Bab 4~Peperangan

Zen dan pasukannya baru saja tiba di Kerajaan Ilorn. Saat mereka melewati kota. Terlihat keadaan yang sangat sunyi. Semua penduduk telah di evakuasi. Mereka langsung di arahkan ke Kerajaan untuk bertemu dengan Raja Ilorn. "Maaf aku terlambat, Aleris," ucap Zen datar saat ia dan Leo sudah berada di ruang singgasana kerajaan Ilorn. "Anda tidak perlu meminta maaf, Yang Mulia. Dengan bantuan Anda saja, kami sudah sangat senang," jelas pria berambut coklat tua yang duduk di singgasana.

"Jadi, langsung saja. Bagaimana keadaan sekarang?" tanya Zen langsung. "Saat ini pasukan itu masih tetap berdiam diri di hutan. Kami, masih belum mengerti maksud mereka apa, dan kami juga belum mengetahui apakah itu pasukan kegelapan atau bukan," jelas Aleris. "Yang Mulia!" teriak seorang prajurit yang masuk dengan panik. "Katakan!" perintah Aleris tajam. "Pasukan yang awalnya terdiam di hutan kini mulai menunjukkan tanda pergerakan, dan pergerakan mereka sangat cepat," jelas prajurit itu. "Cepat perkuat penghalangnya!" perintah Aleris. "Baik!" prajurit itu segera pergi setelah mendapatkan perintah.

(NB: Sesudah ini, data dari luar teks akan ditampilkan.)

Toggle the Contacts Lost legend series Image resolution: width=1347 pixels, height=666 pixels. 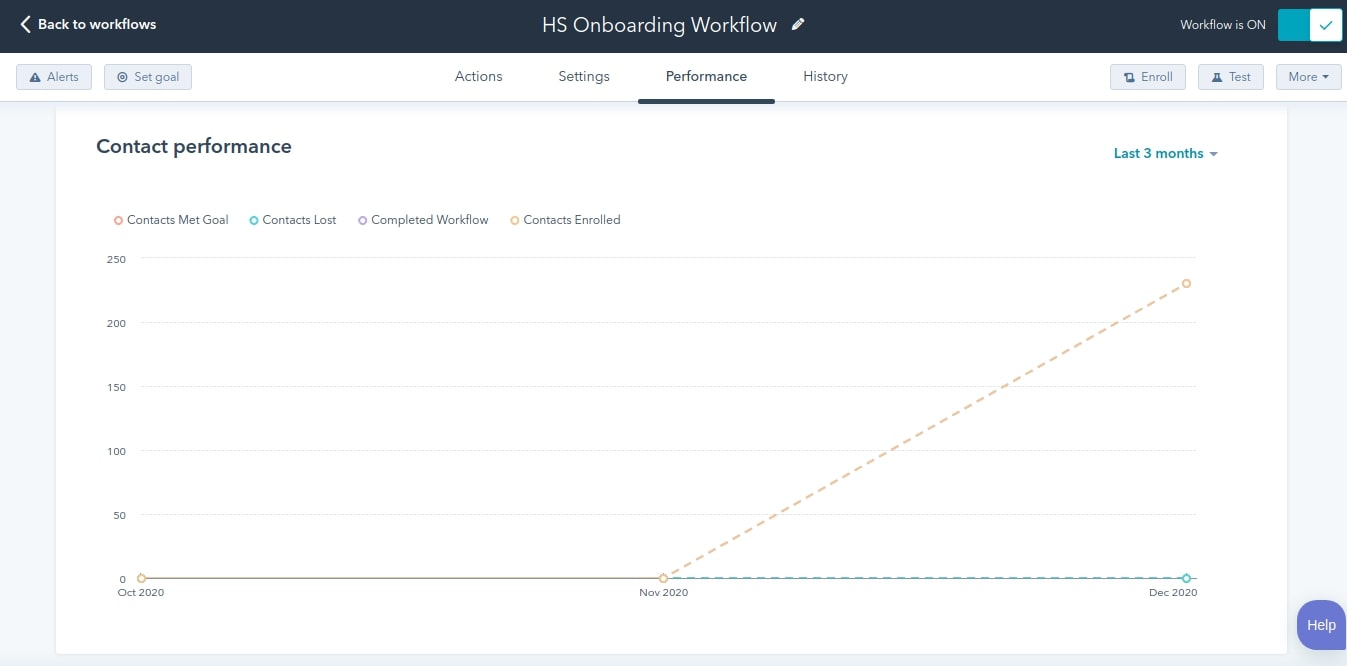pos(292,219)
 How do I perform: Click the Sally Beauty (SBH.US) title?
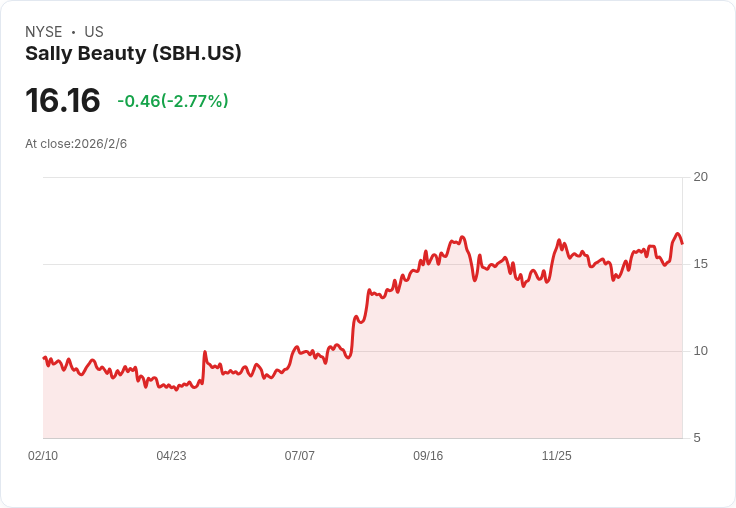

"Itu tidak akan tepat waktu. Karena pergerakan pasukan kegelapan sangatlah cepat," jelas Zen datar. "Jadi, memang benar itu pasukan kegelapan?" tanya Aleris terkejut. "Aku akan membantu melapisi pelindungnya," ucap Zen lalu mengangkat tangan kanannya. "Im Namen des Gottes des Lichts. Schütze deine Anhänger vor Angriffen der Dunkelheit, mache einen heiligen Beschützer!" (Atas nama dewa cahaya. Lindungi pengikutmu dari serangan kegelapan, buatlah pelindung suci!)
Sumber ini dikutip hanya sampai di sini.